J’ai dit que notre nouvel allié, le grand-duc de Hesse-Darmstadt, avait réuni ses troupes à celles de l’Empereur. Cette brigade, attachée au 7e corps, avait des uniformes absolument pareils à celui des Prussiens ; aussi plusieurs Hessois furent-ils blessés ou tués pendant l’action. Le jeune lieutenant de Stoch, mon ami, était sur le point d’avoir le même sort, et déjà nos housards s’étaient emparés de lui, lorsque, m’ayant reconnu, il m’appela, et je le fis relâcher.

L’Empereur combla de bienfaits le curé d’Iéna, et l’électeur de Saxe, devenu roi, par suite des victoires de Napoléon son nouvel allié, récompensa aussi ce prêtre, qui vécut fort tranquillement jusqu’en 1814, époque à laquelle il se réfugia en France pour échapper à la vengeance des Prussiens.

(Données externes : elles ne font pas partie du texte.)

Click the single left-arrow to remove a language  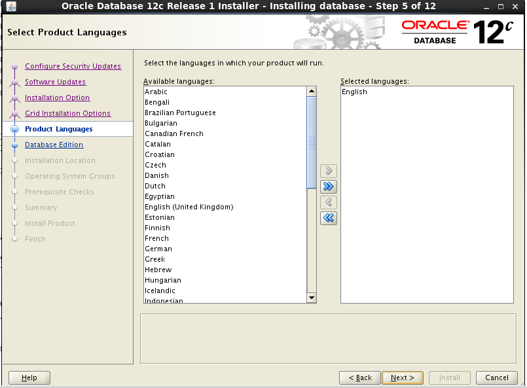click(x=328, y=202)
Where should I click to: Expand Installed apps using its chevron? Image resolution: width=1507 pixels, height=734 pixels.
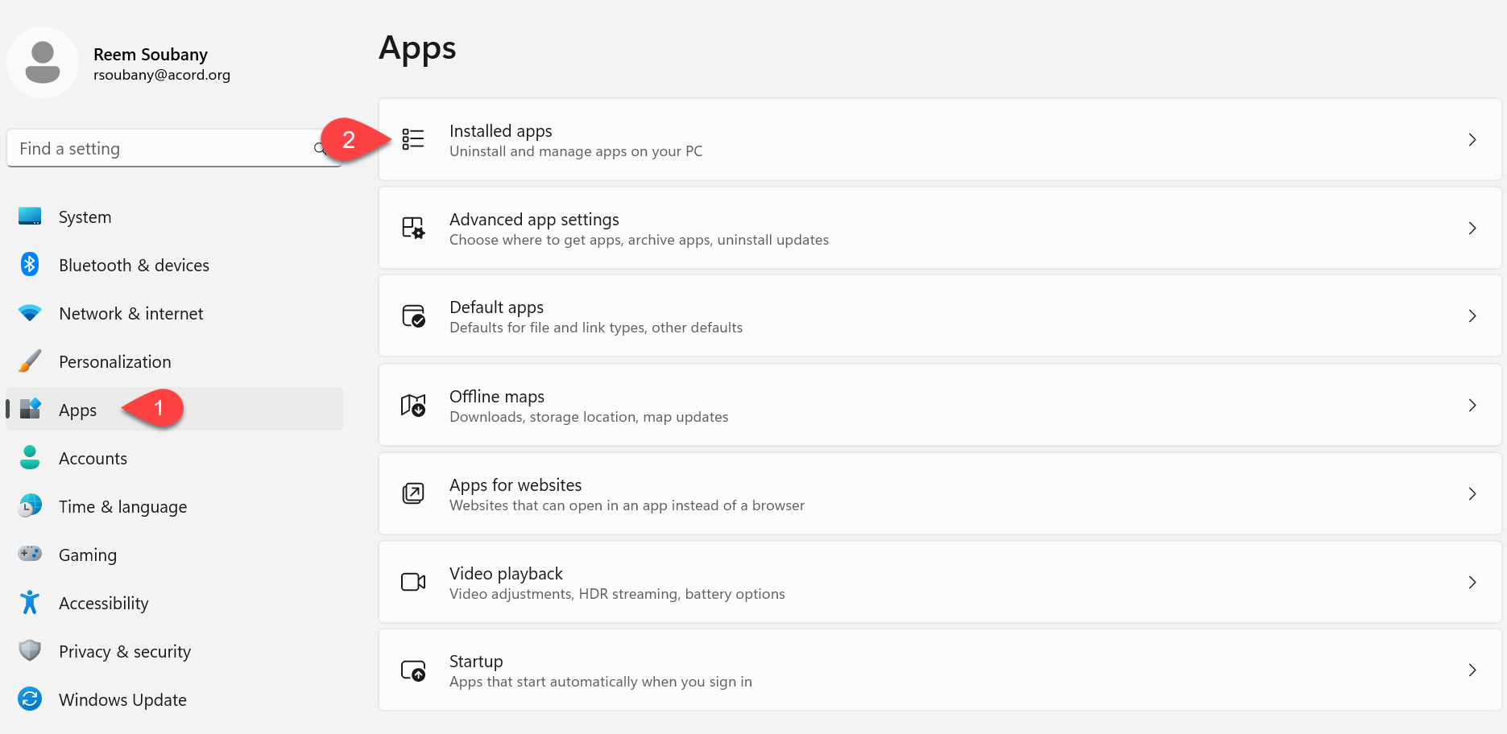1472,140
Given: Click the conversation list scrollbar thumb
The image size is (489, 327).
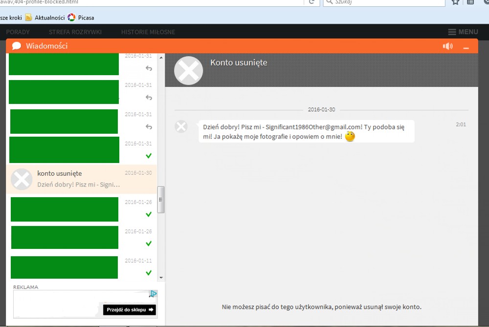Looking at the screenshot, I should pyautogui.click(x=161, y=199).
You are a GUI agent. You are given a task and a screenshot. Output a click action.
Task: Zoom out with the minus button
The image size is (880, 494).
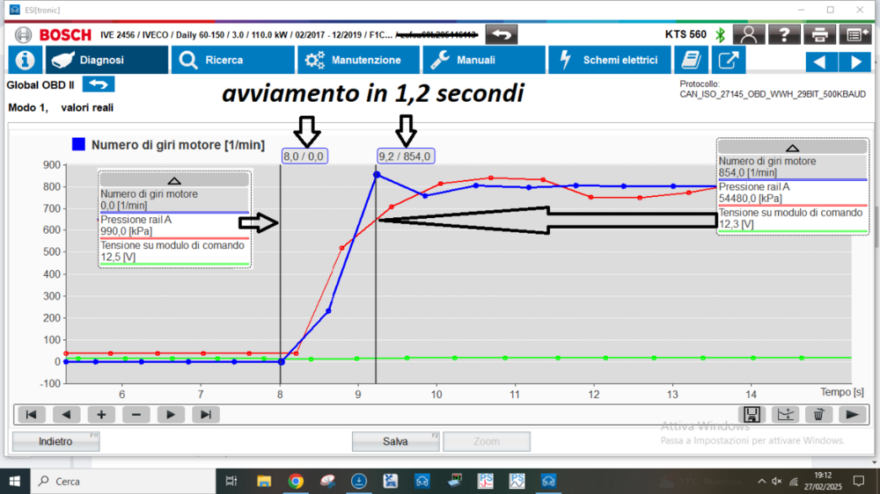pos(136,414)
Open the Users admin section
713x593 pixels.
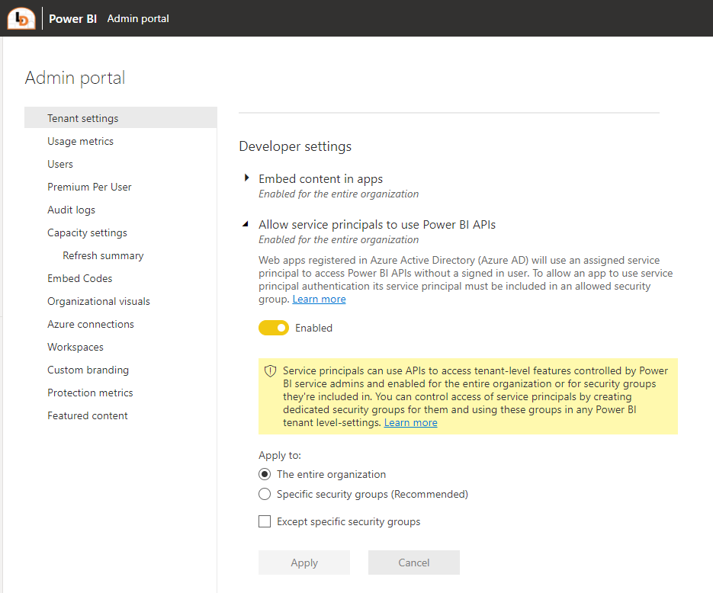point(60,164)
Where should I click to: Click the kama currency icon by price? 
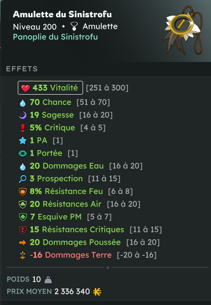pos(97,292)
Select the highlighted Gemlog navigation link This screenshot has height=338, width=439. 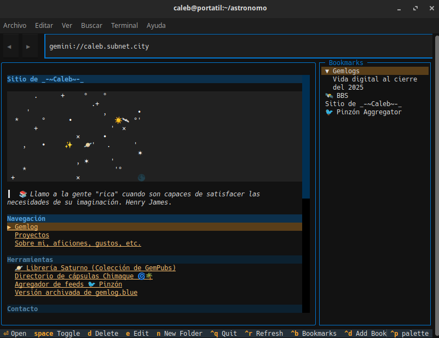pos(26,227)
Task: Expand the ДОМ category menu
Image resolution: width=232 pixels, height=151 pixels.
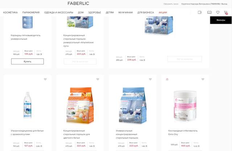Action: pyautogui.click(x=80, y=12)
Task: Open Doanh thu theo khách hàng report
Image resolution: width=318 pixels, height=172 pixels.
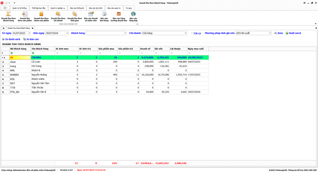Action: click(x=8, y=17)
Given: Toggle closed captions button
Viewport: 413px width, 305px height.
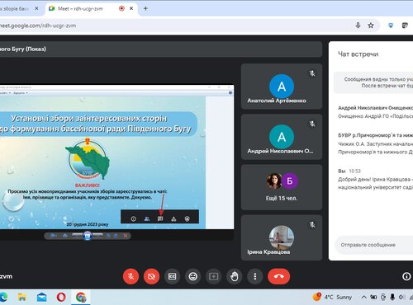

Ceux-ci l’y firent enlever et l’enfermèrent dans une forteresse où il passa deux ou trois ans. Enfin le roi de Saxe ayant intercédé en faveur du curé auprès de Louis XVIII, celui-ci réclama le prêtre comme ayant été arrêté sans autorisation, et les Prussiens ayant consenti à le relâcher, il vint s’établir à Paris.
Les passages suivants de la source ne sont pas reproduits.